Invitation to Visible Minority Librarians to contribute a chapter for a book

Hello all,

I am a librarian at the University of Saskatchewan.  I am writing to ask if you would be interested in contributing a chapter to our book as shown below.  If you are a visible minority librarian and would like to contribute a chapter, please contact me at maha.kumaran@usask.ca or 306-966-8739

Sincerely,

Maha Kumaran

Invitation to Visible Minority Librarians to contribute a chapter for a book

There is a growing interest in the efforts of visible minority librarians and their contributions to libraries in Canada and United States. For example, The 21st Century Black Librarian in America: Issues and Challenges, Pathways to Progress: Issues and Advances in Latino Librarianship, Leadership in Libraries: A Focus on Ethnic Minority Librarian are some recent contributions by and/or about visible minority librarians.  Apart from books, many articles have been published on diversity issues in libraries about hiring, socialization and retention of visible minority librarians.

The field of visible minority librarianship grows with each passing year.  These above books planted the seed of an idea for putting together a book for visible minority librarians in Canada to contribute their ideas and experiences of working in libraries.  It is common to see and hear of visible minorities entering the field of librarianship in Canadian library schools, completing their programs and graduating from them – and a handbook from those of us who have been making our way in libraries now seems in good order.

I am writing to ask you to contribute a chapter to this book on your experiences in entering the profession and working in Canadian libraries.  This is an opportunity to expand the research field in the area of visible minority librarians.  Some of the topics you can write about would be: your reasons for deciding to choose a career in libraries; how you have made a difference in your library with colleagues and your library patrons, your general librarianship experience; your mentorship experiences or how the lack of it has affected your role as a librarian; challenges and issues you faced and overcame along the way and anything else you can think of in relationship to libraries and librarianship.  You can also write about the advice you would like to provide to the next generation of aspiring visible minority librarians in the areas of education, training and mentorship.

Please note that my colleague at the University of Saskatchewan Library, Deborah Lee, is also asking these same questions to Aboriginal librarians in Canada, with the goal of combining our contributions to form a handbook for both Aboriginal and visible minority librarians and employees.  We have vetted our idea for the book with Scarecrow Press and now have a contract with them to launch this initiative as editors of the book and are now looking to to recruit contributors.

We are asking interested contributors to provide us with a draft or outline of their essay / book chapter by August 31, 2012.  Those contributors who are selected to write a full chapter will then have until June 1st 2013, to write their chapter and submit it to the editors.  Expected length of the chapters will be from 3,000 – 4,500 words.  Any copyright permission required for your chapter will be your responsibility.  Also, due to cost considerations, we will have to limit the number of photos, tables, illustrations, etc. that can be included in the publication.  It is likely that you will need to present a case to include non-textual items in your chapter.

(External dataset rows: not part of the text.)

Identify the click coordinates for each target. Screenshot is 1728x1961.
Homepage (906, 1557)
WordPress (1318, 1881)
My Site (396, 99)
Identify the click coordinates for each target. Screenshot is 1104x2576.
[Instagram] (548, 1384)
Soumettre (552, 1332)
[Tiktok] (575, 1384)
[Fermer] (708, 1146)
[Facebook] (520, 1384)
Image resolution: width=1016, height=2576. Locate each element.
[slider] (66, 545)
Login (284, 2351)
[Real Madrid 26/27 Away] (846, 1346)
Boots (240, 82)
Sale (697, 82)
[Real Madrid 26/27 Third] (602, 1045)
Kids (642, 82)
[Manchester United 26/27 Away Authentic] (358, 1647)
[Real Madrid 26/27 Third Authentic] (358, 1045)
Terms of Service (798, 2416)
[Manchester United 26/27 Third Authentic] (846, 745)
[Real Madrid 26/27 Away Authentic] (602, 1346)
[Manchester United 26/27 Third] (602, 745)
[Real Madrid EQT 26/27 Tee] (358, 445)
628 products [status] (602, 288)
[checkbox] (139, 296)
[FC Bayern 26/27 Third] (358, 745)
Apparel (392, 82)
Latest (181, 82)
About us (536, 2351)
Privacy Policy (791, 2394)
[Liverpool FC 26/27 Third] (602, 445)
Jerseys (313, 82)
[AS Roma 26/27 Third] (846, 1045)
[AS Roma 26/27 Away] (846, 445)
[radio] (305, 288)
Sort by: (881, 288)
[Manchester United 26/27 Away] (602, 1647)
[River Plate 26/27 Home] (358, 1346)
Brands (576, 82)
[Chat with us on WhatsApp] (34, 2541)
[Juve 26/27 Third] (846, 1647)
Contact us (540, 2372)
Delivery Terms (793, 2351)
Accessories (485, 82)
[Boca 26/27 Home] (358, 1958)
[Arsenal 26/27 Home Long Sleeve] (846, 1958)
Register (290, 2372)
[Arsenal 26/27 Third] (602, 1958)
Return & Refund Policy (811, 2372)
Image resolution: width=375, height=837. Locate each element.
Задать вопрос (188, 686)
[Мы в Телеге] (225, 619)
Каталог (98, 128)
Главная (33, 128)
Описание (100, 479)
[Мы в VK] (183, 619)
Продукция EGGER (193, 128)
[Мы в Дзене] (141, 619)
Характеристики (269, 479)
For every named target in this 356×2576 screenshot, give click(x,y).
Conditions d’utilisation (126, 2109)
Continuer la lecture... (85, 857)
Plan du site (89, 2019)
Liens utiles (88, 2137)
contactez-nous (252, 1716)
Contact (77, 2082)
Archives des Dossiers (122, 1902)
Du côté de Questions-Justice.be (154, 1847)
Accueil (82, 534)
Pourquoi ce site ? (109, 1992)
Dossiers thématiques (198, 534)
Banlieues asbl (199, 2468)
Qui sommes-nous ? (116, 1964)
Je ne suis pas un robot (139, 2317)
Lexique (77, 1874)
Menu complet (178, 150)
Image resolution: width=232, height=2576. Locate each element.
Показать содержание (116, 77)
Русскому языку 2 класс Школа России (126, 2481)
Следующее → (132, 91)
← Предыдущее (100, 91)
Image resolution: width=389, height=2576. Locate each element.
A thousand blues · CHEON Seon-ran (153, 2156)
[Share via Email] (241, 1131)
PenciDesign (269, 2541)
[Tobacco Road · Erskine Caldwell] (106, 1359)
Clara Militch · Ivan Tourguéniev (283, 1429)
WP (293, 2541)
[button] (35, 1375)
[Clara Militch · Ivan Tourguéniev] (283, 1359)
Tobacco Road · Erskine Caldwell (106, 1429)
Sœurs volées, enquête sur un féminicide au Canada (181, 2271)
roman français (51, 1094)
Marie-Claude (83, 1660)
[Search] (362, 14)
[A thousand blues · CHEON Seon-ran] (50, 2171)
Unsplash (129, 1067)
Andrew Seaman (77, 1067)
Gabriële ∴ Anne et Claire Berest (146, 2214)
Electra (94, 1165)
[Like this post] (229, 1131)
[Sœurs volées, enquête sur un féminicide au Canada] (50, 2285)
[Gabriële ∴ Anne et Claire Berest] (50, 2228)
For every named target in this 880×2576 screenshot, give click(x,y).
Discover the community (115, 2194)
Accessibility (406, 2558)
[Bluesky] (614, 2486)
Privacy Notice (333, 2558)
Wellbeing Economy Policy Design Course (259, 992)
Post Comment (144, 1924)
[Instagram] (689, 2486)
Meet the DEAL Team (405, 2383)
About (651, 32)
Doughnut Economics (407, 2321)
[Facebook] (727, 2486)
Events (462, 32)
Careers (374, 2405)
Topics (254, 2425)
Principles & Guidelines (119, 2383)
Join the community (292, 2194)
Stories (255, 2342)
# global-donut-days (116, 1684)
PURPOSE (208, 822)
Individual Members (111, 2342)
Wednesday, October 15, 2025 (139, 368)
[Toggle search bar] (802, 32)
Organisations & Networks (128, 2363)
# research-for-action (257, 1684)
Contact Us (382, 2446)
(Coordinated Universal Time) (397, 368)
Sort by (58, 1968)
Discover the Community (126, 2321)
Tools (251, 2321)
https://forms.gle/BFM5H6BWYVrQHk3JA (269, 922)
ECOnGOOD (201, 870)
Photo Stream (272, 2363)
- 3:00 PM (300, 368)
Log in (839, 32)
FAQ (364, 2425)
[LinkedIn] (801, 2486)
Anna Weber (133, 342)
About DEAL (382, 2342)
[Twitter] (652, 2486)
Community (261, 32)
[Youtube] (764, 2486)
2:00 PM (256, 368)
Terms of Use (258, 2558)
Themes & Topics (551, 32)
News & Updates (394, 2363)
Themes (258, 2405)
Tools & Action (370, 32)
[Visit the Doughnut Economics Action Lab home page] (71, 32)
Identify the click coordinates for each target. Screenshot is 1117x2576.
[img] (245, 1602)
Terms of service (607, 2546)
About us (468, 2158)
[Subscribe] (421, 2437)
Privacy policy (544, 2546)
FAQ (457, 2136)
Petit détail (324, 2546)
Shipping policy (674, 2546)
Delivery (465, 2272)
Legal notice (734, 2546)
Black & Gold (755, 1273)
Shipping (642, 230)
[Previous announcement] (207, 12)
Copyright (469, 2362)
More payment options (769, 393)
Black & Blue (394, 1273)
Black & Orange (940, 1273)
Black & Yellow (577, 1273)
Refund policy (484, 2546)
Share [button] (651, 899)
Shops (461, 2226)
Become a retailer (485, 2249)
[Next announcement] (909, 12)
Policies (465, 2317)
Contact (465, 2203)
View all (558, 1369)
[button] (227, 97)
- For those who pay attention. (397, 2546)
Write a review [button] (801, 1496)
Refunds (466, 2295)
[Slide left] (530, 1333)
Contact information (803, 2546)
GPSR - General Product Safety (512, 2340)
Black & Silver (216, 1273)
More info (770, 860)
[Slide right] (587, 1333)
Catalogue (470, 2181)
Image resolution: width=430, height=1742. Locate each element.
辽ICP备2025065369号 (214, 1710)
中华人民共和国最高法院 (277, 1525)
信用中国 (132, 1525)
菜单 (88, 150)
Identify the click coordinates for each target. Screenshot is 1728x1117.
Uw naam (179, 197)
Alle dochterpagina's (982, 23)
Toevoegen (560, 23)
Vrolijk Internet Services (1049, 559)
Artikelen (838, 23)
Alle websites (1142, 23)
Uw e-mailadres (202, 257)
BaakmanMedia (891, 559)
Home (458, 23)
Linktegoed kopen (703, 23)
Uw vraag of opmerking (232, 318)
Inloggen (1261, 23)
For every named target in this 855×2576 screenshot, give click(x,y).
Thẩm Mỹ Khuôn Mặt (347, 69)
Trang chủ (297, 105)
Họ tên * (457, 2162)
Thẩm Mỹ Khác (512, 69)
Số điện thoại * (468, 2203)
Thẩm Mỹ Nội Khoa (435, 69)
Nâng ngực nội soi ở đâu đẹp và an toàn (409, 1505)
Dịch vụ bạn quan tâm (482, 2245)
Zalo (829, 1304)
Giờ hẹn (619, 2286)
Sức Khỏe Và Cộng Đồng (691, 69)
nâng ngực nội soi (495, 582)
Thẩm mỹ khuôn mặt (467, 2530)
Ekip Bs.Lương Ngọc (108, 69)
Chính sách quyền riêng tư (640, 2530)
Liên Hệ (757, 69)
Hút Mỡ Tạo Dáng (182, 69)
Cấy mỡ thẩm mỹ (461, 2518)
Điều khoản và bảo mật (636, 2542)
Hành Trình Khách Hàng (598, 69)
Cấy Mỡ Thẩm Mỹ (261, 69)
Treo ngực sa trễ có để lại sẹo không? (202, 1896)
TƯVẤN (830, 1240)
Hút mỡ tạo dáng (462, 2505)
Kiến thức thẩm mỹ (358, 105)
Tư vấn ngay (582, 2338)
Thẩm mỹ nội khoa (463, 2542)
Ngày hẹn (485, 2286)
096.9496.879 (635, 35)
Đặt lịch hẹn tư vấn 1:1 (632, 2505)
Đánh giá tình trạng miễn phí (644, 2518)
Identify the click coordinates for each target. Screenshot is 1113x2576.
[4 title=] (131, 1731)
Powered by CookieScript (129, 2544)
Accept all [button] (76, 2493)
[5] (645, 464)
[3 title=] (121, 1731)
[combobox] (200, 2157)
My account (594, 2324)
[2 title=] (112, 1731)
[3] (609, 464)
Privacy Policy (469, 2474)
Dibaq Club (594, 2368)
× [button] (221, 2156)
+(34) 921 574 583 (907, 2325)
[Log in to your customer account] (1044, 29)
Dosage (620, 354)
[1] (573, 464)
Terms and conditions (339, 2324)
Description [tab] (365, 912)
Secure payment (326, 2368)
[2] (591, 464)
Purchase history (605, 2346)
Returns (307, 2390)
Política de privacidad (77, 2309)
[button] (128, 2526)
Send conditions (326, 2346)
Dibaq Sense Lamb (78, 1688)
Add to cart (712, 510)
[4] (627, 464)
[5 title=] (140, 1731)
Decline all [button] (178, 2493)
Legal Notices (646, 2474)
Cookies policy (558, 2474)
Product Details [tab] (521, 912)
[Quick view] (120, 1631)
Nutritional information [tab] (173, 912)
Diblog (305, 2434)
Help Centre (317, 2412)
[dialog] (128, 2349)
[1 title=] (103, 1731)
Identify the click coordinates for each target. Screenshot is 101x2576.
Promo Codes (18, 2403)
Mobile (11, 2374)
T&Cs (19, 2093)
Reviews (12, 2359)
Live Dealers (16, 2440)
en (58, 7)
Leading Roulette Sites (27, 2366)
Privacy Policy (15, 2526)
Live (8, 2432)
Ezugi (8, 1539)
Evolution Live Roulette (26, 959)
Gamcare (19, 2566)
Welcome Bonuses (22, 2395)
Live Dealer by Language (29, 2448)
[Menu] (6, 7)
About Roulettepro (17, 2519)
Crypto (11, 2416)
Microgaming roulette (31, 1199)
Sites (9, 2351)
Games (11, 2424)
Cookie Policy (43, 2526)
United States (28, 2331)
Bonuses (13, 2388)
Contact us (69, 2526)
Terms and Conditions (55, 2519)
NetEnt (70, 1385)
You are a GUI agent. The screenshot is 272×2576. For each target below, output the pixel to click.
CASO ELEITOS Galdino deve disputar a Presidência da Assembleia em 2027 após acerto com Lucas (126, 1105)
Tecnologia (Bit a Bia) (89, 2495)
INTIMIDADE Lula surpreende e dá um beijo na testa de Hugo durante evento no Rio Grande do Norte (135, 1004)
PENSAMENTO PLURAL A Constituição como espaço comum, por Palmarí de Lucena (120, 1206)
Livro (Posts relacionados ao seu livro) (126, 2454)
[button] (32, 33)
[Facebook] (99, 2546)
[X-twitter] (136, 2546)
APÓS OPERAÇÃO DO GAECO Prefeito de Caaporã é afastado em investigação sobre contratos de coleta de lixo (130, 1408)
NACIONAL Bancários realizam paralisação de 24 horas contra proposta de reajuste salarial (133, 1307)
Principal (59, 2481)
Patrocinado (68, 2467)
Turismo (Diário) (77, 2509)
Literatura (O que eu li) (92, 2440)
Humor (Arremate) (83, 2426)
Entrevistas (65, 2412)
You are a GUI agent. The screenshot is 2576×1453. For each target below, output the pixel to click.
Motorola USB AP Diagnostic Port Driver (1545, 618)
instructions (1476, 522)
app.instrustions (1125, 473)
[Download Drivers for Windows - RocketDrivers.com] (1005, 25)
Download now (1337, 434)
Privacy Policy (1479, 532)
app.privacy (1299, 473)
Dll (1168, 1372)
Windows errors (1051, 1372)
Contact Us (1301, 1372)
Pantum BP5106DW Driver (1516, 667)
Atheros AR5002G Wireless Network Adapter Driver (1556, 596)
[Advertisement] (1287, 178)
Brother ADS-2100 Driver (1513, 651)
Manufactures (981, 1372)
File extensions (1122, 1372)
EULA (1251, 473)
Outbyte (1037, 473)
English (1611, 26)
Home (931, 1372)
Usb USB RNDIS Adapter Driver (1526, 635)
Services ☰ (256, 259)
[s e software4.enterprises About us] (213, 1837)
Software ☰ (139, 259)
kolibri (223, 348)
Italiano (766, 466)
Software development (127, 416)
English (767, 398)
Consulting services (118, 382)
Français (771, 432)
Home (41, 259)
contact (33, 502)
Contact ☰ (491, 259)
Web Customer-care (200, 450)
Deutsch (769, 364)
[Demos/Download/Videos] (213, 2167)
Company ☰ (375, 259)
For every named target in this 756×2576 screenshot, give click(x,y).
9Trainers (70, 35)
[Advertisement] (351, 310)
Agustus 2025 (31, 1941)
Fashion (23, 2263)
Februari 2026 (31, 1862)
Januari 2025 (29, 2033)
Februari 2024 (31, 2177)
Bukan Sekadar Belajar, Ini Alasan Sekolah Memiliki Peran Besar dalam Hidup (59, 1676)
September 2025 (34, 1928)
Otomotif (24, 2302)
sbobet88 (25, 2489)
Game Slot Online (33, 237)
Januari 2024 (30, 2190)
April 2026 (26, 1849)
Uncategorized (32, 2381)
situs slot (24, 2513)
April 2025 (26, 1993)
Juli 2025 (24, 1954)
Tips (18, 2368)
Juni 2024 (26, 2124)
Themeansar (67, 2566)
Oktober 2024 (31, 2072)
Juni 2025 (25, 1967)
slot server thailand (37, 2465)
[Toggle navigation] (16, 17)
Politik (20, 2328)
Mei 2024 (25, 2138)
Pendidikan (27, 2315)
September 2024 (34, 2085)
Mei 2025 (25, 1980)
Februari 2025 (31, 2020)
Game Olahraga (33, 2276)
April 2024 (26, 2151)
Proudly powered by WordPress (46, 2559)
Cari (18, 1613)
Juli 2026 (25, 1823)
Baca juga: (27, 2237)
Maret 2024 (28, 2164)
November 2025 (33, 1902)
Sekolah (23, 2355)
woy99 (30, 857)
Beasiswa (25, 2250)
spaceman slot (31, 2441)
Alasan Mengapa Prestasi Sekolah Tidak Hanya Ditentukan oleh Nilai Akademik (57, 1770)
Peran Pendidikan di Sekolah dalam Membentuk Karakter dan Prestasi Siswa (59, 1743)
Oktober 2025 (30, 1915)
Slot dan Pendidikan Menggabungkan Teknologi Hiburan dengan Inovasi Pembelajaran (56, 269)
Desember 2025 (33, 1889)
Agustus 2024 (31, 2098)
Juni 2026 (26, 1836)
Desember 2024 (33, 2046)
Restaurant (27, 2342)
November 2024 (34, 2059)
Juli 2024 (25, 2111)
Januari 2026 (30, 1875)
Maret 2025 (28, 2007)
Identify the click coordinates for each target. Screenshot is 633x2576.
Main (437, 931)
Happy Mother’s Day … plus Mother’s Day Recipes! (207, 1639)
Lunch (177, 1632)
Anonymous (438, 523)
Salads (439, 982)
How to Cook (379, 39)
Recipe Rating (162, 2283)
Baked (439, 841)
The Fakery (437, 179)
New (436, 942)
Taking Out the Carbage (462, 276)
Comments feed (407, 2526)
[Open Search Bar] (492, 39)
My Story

I hope you are interested in contributing a chapter to the book.  If you have any questions please do not hesitate to contact me.

You may be wondering about the idea of inviting non-Aboriginal people to contribute a chapter to this book.  Deborah and I discussed this and we felt that we wanted first to provide a voice for visible minorities (and in her case, Aboriginal people) through this book.  We are open to the idea of Volume II, where non-Aboriginal people would be asked to contribute a chapter about their experience of serving and working with Aboriginal people and visible minorities or multicultural groups in libraries or information centers.

Regards,

Maha.

Note: Employment Equity Act defines visible minorities as persons, other than Aboriginal peoples, who are non-Caucasian in race or non-white in colour”.